This week, many countries, including, among others, Israel and the US, will honor Holocaust victims by observing Holocaust Remembrance Day. Although HRD is observed in many different countries, the methods of celebration and even the date itself vary. For example, in Israel it is observed on the 27th day of Nisan, which corresponds to April 27 in the Hebrew calendar. The US observes eight “Days of Remembrance” beginning on April 27. Most other countries, however, including most of Europe and the UN, observe HRD on January 27, which is the date on which Auschwitz was liberated. Israel also observes a “Day of Struggle against Anti-Semitism” on January 27.

A few countries observe HRD on other dates that correspond to significant dates in that country’s history. For instance, France observes it on July 16 as it was on that date in 1943 that pro-Vichy police rounded up Parisian Jews and deported them to Nazi death camps; and Romania observes it on October 9, which was the date in 1942 that Romanian Jews were first departed to death camps.

The choice of April 27th was somewhat arbitrary. As we know, the Holocaust did not begin and end on a specific date. It spanned several years before and during WWII. Therefore, there was no universal, obvious date to designate. For instance, Israel observed the first HRD on December 28, 1949. But, in 1951 the Israeli Knesset decided to settle the matter. It considered the following dates:

(1) the 10th day of Tevet, which is a day of mourning and fasting that commemorates the beginning of the siege of Jerusalem by the Babylonians in the 6th century BCE,
(2) the 8th of Av, which was when, in 1942 the Nazis commenced transporting Jews from Warsaw to death camps,
(3) Passover-eve, which was the date in 1943 when the Warsaw Ghetto uprising began, and
(4) September 1, which, in 1939, was the date on which Germany invaded Poland, beginning WWII.

All of these dates were rejected for various reasons, and in 1951 the Knesset designated April 27 as the official date. The US selected April 28 and 29 as “Days of Remembrance of Victims of the Holocaust” in 1978. It was on that date in 1945 that US troops liberated Dachau. The first observation was in 1979.

In Israel the observation begins at 10:00 am with a siren that blasts for two minutes. It is followed by ceremonies at Yad Vashem. The highlights include speeches, a wreath-laying and the “Every Person Has a Name” ceremony during which Holocaust victims’ names are read by members of the general public. The purpose is remember every victim by his or her given name, not a demeaning number.

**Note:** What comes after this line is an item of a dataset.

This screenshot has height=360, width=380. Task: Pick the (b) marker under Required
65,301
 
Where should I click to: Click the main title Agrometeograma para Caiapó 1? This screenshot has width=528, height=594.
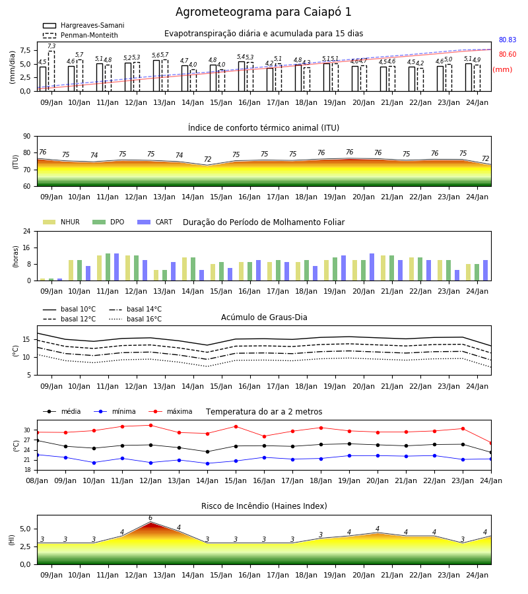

What is the significance of these observations and memorials beyond the obvious? In my opinion, one reason is to ensure that the world never forgets the horrors that were visited upon Jews before and during WWII. Although there were indications during the War of the existence of the concentration camps and the horrors being perpetrated in them the Allies failed to take action. Some historians say that the reason was that the stories about the camps were so heinous as to be unbelievable or even preposterous. Others claim the US and British governments were indifferent to the plight of the Jews or even anti-Semitic.

And, then there is the heart-rending case of the “St. Louis.” The “St. Louis” was a passenger ship that steamed from Hamburg in 1939. Most of its 937 passengers were Jews fleeing Nazi persecution. The ship was en route to Havana where it had a permit to land and offload the passengers, but the Cuban government invalidated the permits and refused them entry. The ship then tried to enter the US to no avail. It actually steamed close enough to Florida so that the passengers could see the lights and hear music. Imagine that! So near, and yet so far. No country would grant the passengers asylum. Eventually, the “St. Louis” returned its passengers to Europe, and most of the Jews on the ship ended up perishing in concentration camps.

I believe that another reason many countries observe HRD is to assuage guilt for their actions and inactions during the Holocaust. The perpetrators were not only the Nazis, but also collaborators and ordinary citizens in many countries that the Nazis were occupying as well as those who stood by and did nothing. You can include the US in that latter group.

One can say that remembering what happened is the first step toward ensuring that it won’t happen again, but I feel that anti-Semitism is very much alive and well in many parts of the world. It is simmering just below the surface waiting for the “right” combination of circumstances to burst forth. Given the current economic situation and political and social unrest in many countries, I fear that it will do so at some point in the not too distant future.

A final thought. We should all read and heed the lesson illustrated in the following quote by Martin Niemoller, a Pastor living in Nazi Germany. It speaks to the consequences of not acting until it is too late. There are many versions of this quote, but the gist is as follows:

“First, they came for the Socialists, and I did not speak out because I was not a Socialist. Then, they came for the Trade Unionists, and I did not speak out because I was not a Trade Unionist. Then, they came for the Jews, and I did not speak out because I was not a Jew. Then, they came for me, and there was no one left to speak for me.”